**Exercise requirements:**
**a)** In the forum thread about Weber carbs on an ABA engine, what does B4S say must be done for IDFs to fit the ABA?
**b)** Carry on the forum thread about Weber carbs on an ABA engine from the point where it stops.

**Text extract:**
# weber carbs on ABA



## VDUBLUVR1 (Mar 18, 2005)

I just recently got a hold of a pair of weber IDF 40s and intake manifold from a 356 engine. I want to take those manifolds and make a custom manifold to fit the ABA crossflow head. My question is; are these carbs not enough for this engine? 

thank you to anyone with helpful information


----------



## B4S (Apr 16, 2003)

IDFs won't fit the ABA, unless you cut the hood and run the stacks through it.


----------



## wantacad (Apr 4, 2003)

B4S said:


> IDFs won't fit the ABA, unless you cut the hood and run the stacks through it.


 :laugh: STACKS!!


----------



## VDUBLUVR1 (Mar 18, 2005)

*Idf+aba*

THats the plan.


----------



## DanNJ (Feb 6, 2009)

what manifold are you using? im curious about this....


----------



## VDUBLUVR1 (Mar 18, 2005)

*manifold*

Well i was gonna use a aba lower intake manifold and porsche 356 intake manifold cut the 2 where needed and weld them up. Change of plans and now im selling the carbs and manifolds. if anyone is interested ill be posting up in classifieds.

**Raw data:**
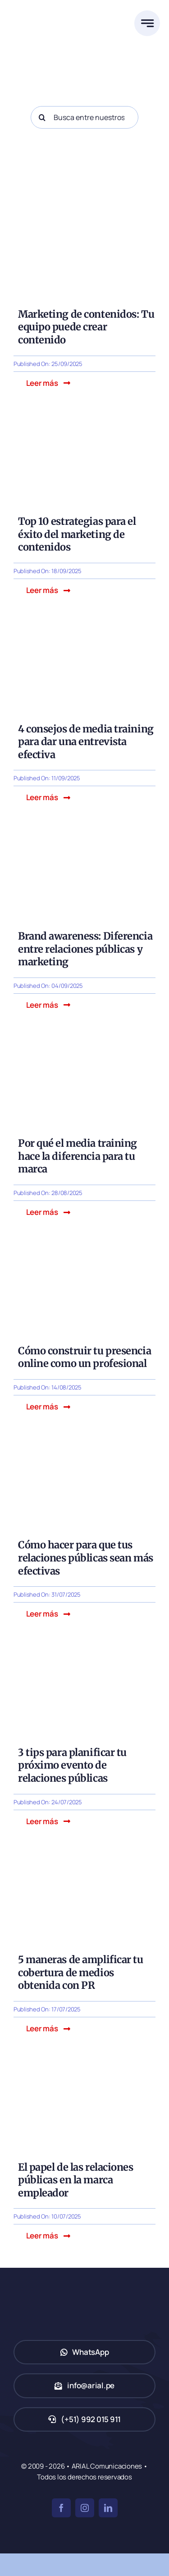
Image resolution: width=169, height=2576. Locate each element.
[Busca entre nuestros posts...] (84, 117)
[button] (48, 383)
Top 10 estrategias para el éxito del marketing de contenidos (77, 534)
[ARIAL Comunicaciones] (47, 9)
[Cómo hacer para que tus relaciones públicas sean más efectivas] (84, 1444)
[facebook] (61, 2507)
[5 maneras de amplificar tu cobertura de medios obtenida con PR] (84, 1859)
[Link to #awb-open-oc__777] (147, 23)
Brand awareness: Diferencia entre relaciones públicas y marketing (85, 949)
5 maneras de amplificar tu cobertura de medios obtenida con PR (80, 1972)
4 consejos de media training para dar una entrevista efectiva (86, 742)
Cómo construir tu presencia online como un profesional (84, 1357)
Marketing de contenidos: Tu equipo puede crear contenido (86, 327)
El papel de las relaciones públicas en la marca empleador (75, 2180)
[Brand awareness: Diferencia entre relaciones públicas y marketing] (84, 835)
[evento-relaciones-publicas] (84, 1652)
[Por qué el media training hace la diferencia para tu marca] (84, 1043)
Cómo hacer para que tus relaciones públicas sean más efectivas (85, 1557)
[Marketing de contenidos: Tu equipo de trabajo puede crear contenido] (84, 213)
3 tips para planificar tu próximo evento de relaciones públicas (72, 1765)
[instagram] (84, 2507)
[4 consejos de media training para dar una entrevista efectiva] (84, 628)
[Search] (42, 117)
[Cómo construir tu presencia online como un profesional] (84, 1250)
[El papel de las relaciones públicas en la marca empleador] (84, 2066)
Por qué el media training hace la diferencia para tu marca (77, 1156)
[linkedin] (108, 2507)
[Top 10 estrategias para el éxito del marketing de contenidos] (84, 421)
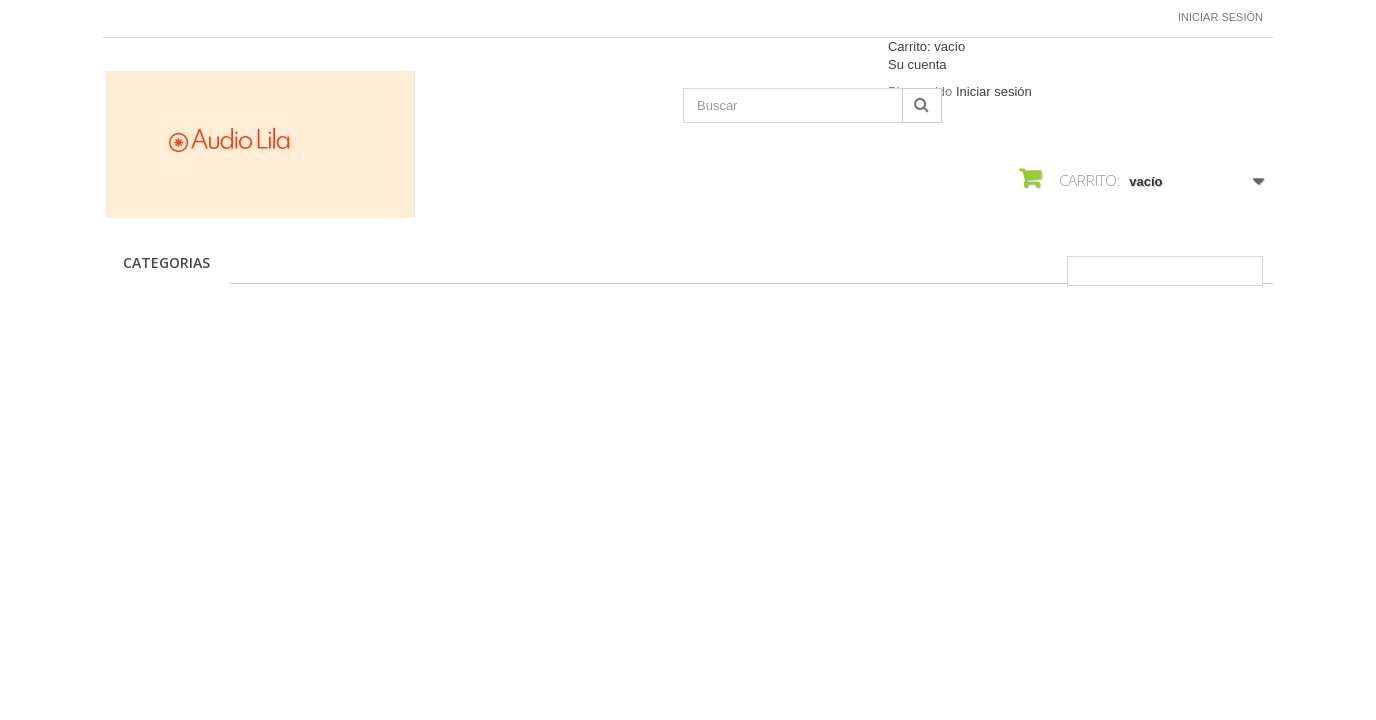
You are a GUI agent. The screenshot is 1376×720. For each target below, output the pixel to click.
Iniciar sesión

**Answers for the exercise:**
**a)** The hood has to be cut so the stacks can run through it.

**b)**
----------



## ABA Scirocco (May 30, 2001)

That could probably be made to work but rather than an ABA lower manifold, use an MK4 lower. It's ports are much bigger, it'd make for a smoother transition to the IDF's.


----------



## VDUBLUVR1 (Mar 18, 2005)

*good idea*

You are absolutely right. I forgot about the MK4 manifold. 

thanks 
:beer::thumbup:


----------



## kweetech (Apr 20, 2001)

not an aba...but stacks:thumbup:


----------



## VDUBLUVR1 (Mar 18, 2005)

*Nice*

I seen the spread in PVW. i was at this last years H20 i didnt see the your Pickup there though. Love the truck. Is that a JH with the carbs?


----------



## ABA Scirocco (May 30, 2001)

VDUBLUVR1 said:


> Is that a JH with the carbs?


I don't think so, that engine's got an old style 1.6/1.7L head on it.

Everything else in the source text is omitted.